Un informe advierte que los estudiantes faltan más de 30 días por año y que, al sostenerse esa tendencia a lo largo de la trayectoria escolar, el tiempo perdido se acumula hasta alcanzar el equivalente a un ciclo lectivo completo.

El paso de los alumnos por la escuela primaria no se desarrolla de manera continua, sino atravesado por ausencias reiteradas y jornadas en las que no hay clases, lo que reduce el tiempo real de enseñanza. Ese fenómeno, cuando se proyecta a lo largo de toda la trayectoria escolar, termina configurando una pérdida acumulada que adquiere una dimensión significativa dentro del proceso educativo.
Según un informe del Observatorio Argentinos por la Educación, los estudiantes registran en promedio más de 30 inasistencias por año, en un contexto donde los calendarios escolares establecen cerca de 190 días de clase anuales. Esa diferencia entre lo previsto y lo efectivamente cursado implica que, en la práctica, el tiempo de escolarización se reduce a unas 155 jornadas por ciclo lectivo.
Si ese nivel de ausentismo se mantiene durante los años que dura la escuela primaria, la suma de días perdidos alcanza los 195, lo que equivale a un año completo de clases. Se trata de un tiempo que no se pierde de forma concentrada, sino distribuido a lo largo de toda la escolaridad, lo que impacta de manera progresiva en los procesos de enseñanza y aprendizaje.
El informe toma como base datos oficiales de la Ciudad de Buenos Aires, la provincia de Buenos Aires y Mendoza, que luego se proyectan al resto del país. A partir de esa información, se advierte que el ausentismo estudiantil se posiciona como uno de los factores más relevantes en la reducción del tiempo efectivo dentro del aula.
En esa línea, los resultados de las pruebas Aprender 2023 muestran que el 49,3% de los directores considera que las faltas de los alumnos son el principal obstáculo para el desarrollo de los procesos educativos.
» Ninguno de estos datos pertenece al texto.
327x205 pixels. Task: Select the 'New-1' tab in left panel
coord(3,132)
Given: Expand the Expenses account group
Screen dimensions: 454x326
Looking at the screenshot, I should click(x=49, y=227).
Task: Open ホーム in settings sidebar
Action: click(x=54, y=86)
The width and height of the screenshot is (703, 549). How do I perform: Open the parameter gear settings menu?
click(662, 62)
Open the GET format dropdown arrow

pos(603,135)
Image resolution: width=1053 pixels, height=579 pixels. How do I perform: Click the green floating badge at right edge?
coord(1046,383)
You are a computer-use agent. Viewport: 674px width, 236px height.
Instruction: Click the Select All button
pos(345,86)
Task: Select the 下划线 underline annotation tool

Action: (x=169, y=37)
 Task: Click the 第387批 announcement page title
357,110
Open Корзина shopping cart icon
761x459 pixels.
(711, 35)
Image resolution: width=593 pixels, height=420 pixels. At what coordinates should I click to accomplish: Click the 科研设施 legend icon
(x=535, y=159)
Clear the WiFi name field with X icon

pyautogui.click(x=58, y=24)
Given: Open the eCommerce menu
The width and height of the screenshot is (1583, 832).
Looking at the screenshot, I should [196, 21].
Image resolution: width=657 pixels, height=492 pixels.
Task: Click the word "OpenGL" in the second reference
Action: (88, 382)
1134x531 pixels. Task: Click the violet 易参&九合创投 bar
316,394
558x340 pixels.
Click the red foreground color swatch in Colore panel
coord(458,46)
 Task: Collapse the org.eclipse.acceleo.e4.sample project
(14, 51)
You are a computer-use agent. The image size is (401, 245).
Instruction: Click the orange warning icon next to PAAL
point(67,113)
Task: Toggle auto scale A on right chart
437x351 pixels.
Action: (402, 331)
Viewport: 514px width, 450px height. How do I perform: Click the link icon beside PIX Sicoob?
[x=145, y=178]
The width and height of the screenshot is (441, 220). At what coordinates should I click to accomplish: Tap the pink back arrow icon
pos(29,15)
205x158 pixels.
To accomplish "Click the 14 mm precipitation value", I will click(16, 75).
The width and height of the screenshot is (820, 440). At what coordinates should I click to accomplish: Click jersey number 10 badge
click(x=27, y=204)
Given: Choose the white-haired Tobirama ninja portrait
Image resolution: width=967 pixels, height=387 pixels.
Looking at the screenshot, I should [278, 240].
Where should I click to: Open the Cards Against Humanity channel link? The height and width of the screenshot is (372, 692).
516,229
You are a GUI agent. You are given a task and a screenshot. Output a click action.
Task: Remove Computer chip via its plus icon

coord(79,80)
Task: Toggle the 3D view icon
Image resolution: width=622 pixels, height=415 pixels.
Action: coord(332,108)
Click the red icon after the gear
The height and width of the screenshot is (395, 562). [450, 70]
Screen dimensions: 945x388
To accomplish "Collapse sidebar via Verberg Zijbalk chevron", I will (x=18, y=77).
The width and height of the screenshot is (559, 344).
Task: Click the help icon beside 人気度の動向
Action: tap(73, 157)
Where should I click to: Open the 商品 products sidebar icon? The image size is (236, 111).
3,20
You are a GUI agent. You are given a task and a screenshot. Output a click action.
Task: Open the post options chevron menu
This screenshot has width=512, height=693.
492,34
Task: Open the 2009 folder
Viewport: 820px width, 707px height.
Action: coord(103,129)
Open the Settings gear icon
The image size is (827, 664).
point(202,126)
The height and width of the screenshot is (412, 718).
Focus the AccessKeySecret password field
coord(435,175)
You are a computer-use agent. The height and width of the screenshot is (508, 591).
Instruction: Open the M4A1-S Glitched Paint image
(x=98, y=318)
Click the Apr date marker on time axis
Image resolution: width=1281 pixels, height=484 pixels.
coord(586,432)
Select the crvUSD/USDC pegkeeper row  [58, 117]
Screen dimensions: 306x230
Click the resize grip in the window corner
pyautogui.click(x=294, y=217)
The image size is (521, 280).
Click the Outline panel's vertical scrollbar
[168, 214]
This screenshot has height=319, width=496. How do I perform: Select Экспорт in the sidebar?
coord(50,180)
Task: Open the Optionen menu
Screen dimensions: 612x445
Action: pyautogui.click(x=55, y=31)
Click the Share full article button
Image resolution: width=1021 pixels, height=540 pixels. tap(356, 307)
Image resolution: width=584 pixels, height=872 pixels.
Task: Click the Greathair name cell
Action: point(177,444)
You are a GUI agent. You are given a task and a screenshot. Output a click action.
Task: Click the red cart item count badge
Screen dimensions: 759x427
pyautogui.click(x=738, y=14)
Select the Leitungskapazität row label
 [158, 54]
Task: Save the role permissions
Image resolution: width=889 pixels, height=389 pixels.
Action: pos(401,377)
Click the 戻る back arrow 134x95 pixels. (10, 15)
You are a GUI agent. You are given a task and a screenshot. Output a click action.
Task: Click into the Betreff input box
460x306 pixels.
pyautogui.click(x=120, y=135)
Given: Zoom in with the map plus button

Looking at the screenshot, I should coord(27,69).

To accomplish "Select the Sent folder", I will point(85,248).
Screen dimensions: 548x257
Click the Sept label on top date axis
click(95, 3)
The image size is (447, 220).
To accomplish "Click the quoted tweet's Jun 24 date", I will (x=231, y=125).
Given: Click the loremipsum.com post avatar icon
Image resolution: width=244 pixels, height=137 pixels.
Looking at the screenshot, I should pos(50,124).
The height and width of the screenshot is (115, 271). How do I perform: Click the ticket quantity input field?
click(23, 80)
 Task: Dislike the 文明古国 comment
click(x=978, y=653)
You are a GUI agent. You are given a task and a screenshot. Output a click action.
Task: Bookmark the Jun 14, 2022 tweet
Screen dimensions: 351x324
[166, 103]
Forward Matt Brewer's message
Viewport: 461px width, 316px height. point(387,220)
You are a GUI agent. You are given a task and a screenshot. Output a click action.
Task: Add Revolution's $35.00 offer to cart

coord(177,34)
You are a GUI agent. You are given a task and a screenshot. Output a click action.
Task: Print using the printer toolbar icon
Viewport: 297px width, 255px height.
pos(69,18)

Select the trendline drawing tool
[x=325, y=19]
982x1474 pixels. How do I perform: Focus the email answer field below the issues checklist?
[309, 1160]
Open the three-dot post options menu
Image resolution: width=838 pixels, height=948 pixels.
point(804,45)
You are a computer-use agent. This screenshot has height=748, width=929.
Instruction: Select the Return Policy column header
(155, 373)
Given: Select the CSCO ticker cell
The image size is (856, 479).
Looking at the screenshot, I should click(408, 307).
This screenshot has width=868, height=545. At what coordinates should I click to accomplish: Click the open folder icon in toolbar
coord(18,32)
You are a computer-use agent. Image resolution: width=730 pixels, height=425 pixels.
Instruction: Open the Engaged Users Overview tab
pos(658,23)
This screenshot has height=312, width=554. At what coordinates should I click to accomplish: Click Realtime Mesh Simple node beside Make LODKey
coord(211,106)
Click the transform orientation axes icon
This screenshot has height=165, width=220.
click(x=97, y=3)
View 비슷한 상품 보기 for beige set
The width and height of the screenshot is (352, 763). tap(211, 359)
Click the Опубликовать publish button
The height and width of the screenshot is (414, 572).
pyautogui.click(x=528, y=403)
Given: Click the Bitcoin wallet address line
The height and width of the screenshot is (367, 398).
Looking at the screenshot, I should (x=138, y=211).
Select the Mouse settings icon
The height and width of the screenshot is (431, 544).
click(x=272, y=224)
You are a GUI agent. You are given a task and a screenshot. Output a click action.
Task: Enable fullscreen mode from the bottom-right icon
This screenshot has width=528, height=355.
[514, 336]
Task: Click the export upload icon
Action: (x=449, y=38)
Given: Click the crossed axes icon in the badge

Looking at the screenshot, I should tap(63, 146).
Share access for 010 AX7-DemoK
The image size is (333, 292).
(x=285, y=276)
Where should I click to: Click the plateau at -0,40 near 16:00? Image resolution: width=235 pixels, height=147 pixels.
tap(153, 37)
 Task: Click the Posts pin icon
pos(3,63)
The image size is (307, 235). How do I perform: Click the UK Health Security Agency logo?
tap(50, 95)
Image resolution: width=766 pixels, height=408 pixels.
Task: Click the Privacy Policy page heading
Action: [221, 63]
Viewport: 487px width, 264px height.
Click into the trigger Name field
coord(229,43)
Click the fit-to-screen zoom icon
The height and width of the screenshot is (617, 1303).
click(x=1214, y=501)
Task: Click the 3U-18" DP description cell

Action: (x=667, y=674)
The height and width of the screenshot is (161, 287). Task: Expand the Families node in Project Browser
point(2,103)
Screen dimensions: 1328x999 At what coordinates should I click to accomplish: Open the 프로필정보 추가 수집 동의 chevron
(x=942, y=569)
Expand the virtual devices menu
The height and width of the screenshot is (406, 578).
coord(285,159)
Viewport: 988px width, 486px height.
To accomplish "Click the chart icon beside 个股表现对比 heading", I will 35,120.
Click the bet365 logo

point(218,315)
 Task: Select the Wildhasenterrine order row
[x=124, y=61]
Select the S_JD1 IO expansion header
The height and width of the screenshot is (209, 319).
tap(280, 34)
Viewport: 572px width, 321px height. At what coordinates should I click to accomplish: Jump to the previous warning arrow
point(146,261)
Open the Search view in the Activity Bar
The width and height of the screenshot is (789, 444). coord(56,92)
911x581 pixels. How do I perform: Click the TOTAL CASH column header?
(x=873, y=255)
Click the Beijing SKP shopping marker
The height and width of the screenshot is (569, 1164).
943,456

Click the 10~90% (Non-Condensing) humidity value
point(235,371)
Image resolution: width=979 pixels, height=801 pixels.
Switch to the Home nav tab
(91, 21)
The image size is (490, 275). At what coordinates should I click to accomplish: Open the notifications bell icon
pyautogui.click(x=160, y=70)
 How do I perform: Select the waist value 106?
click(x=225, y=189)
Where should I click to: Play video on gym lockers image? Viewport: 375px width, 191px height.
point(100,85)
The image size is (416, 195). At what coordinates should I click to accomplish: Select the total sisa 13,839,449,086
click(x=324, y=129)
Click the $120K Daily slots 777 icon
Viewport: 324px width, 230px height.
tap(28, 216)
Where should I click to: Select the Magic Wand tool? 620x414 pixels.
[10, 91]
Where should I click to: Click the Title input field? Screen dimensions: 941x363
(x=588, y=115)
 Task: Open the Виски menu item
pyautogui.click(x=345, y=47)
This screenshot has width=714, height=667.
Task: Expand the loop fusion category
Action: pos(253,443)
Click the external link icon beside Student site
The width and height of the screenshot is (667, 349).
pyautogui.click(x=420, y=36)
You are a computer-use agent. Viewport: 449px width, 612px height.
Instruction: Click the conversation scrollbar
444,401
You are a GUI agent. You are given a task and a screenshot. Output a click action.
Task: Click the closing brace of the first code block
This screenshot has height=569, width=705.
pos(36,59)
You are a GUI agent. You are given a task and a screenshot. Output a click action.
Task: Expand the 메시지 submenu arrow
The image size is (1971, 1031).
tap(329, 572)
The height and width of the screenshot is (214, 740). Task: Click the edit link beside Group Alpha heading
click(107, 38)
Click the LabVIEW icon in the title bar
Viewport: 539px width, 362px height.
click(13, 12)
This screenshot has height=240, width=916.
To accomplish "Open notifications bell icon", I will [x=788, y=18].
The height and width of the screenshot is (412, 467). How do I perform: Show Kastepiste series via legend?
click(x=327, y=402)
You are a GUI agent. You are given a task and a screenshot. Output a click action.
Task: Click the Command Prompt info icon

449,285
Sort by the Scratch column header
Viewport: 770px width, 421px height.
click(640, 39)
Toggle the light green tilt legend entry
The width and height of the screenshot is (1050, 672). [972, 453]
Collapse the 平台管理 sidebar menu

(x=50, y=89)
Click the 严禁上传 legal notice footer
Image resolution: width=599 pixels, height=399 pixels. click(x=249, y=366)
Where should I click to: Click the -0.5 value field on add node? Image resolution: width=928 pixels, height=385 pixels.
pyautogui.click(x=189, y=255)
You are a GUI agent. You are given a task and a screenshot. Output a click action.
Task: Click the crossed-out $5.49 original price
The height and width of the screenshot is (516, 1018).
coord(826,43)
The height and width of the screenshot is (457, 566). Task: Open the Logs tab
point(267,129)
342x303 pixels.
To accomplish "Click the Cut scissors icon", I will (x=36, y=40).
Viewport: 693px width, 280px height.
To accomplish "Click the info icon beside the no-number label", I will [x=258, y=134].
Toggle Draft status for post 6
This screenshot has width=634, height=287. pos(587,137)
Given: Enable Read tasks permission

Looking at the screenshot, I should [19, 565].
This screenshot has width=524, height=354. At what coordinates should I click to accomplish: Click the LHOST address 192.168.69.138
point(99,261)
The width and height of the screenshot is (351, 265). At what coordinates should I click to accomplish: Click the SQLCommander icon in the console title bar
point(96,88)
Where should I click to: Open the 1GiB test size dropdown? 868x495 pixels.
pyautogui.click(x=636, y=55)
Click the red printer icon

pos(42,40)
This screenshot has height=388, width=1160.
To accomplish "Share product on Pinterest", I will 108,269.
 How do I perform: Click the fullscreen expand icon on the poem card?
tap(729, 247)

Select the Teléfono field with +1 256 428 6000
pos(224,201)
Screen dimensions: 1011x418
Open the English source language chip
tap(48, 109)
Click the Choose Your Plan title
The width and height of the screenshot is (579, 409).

Esa percepción se complementa con otros factores que también interrumpen la continuidad de las clases, como paros docentes y de otros sectores, problemas de infraestructura, condiciones climáticas adversas, feriados en sus distintos niveles y jornadas institucionales.
El documento también señala que este escenario no se limita a un único sector social, ya que las ausencias se registran tanto en contextos vulnerables como en sectores de mayor poder adquisitivo. En estos últimos casos, las faltas suelen estar asociadas a viajes u otras actividades avaladas por las familias, lo que también incide en la reducción del tiempo de escolarización.
A partir de la evidencia internacional, los especialistas advierten que el aumento del tiempo en el aula puede mejorar los aprendizajes, especialmente en contextos más desfavorables. Sin embargo, remarcan que no alcanza con extender el calendario si no se garantiza que ese tiempo se utilice de manera efectiva dentro de las escuelas.